─── Data for analysis

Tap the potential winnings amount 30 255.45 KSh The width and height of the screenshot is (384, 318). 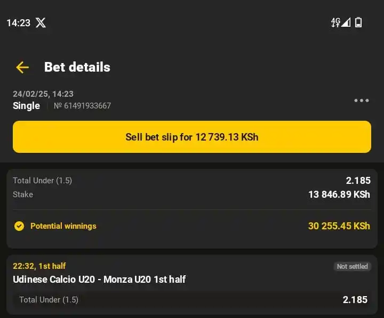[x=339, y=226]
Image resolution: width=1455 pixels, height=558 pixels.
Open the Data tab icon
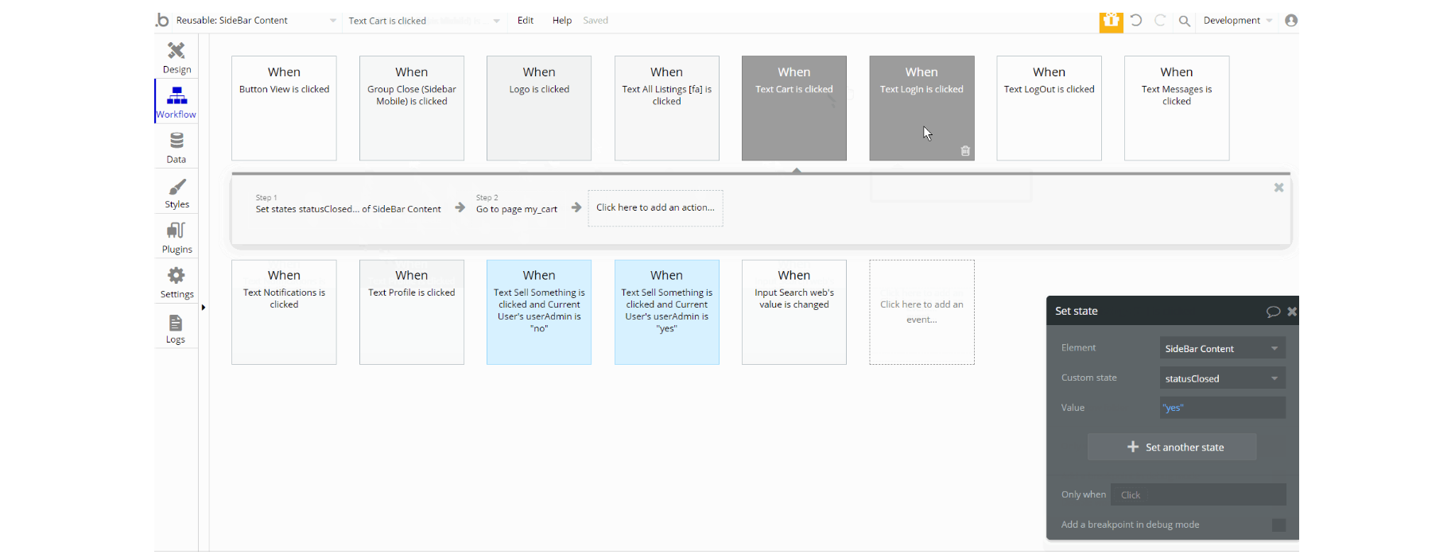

──────
─── Data for analysis

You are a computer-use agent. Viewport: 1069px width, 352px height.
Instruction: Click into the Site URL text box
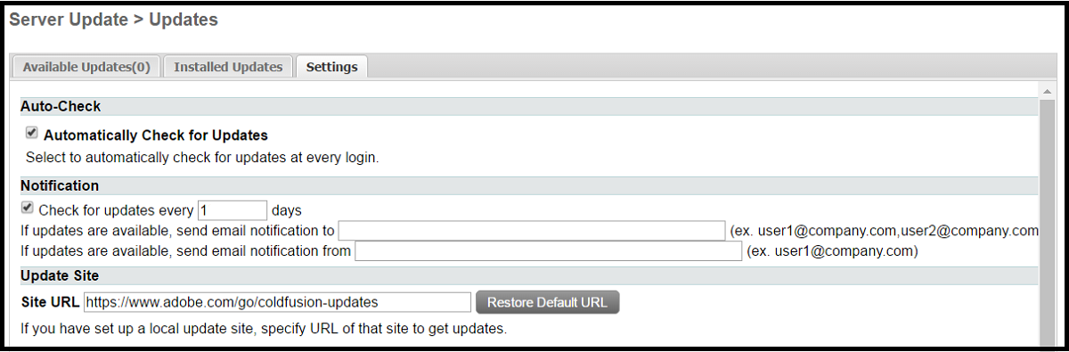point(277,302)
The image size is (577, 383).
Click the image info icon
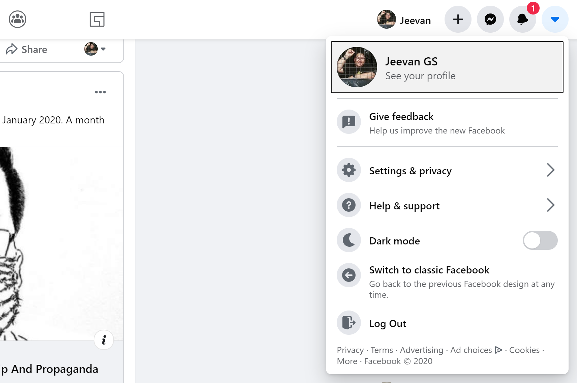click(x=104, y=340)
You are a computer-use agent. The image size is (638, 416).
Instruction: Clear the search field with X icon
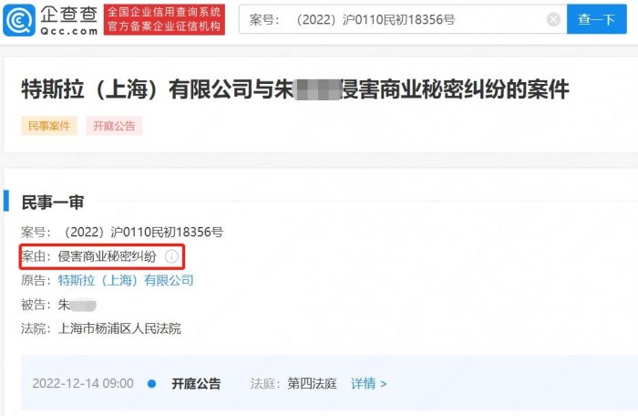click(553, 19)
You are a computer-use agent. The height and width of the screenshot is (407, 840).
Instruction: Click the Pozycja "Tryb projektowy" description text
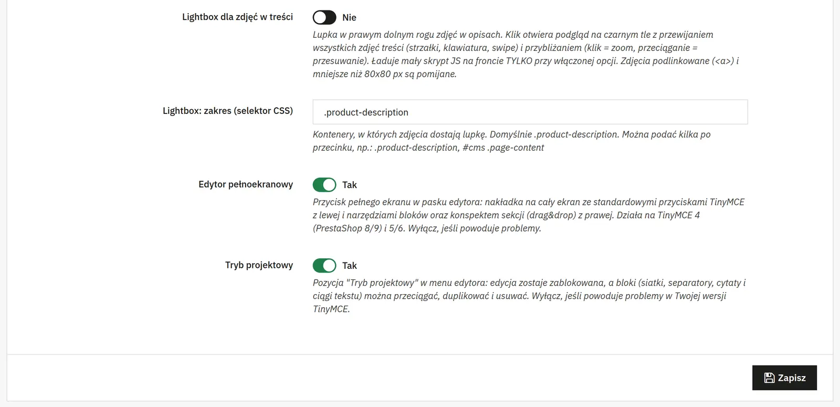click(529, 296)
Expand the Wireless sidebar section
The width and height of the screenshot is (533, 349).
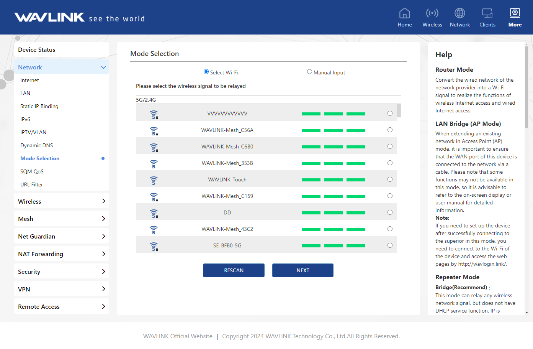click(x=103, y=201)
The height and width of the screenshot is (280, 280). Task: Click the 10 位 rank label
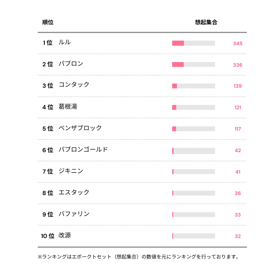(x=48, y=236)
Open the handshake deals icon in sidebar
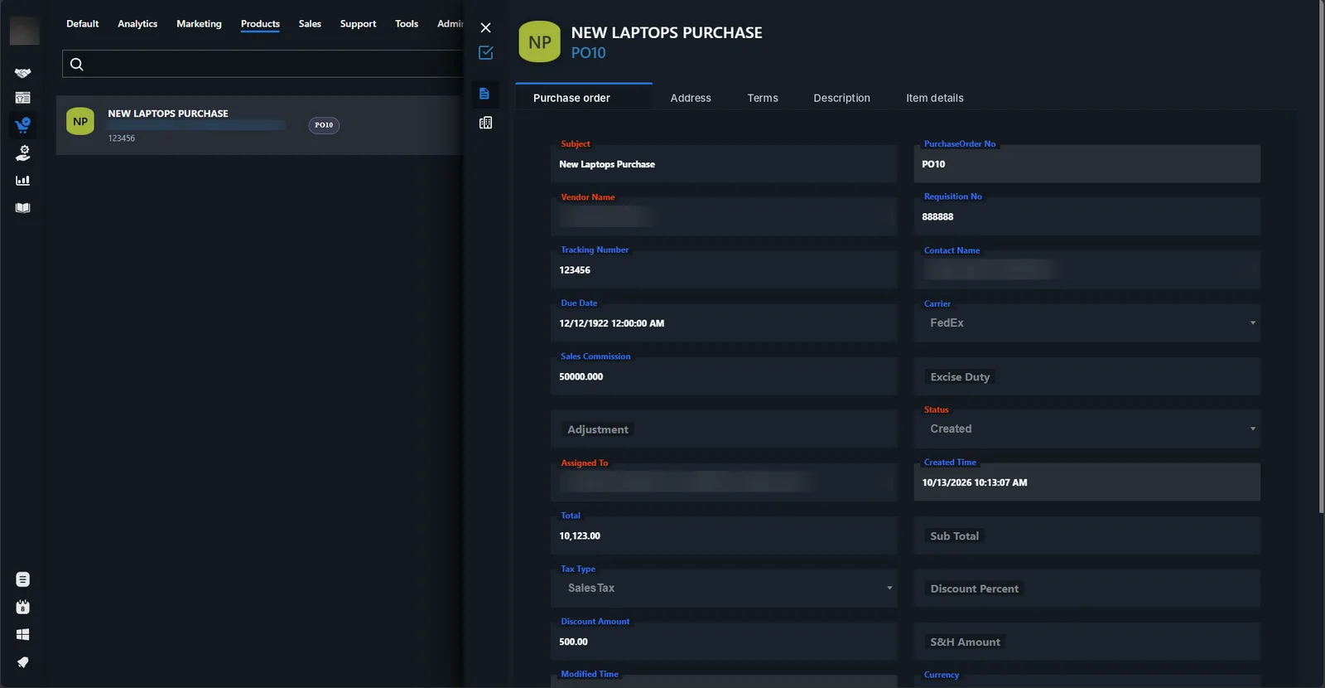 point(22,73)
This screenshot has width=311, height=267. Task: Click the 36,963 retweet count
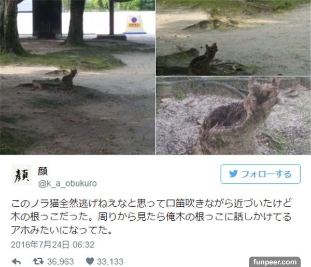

──────

### Exercise
Please output exactly the lines between the one holding "Image resolution: width=1455" and the one holding "Open the Data tab icon" in the records above, inclusive, and nothing more.

### Response to this task
Image resolution: width=1455 pixels, height=558 pixels.
Open the Data tab icon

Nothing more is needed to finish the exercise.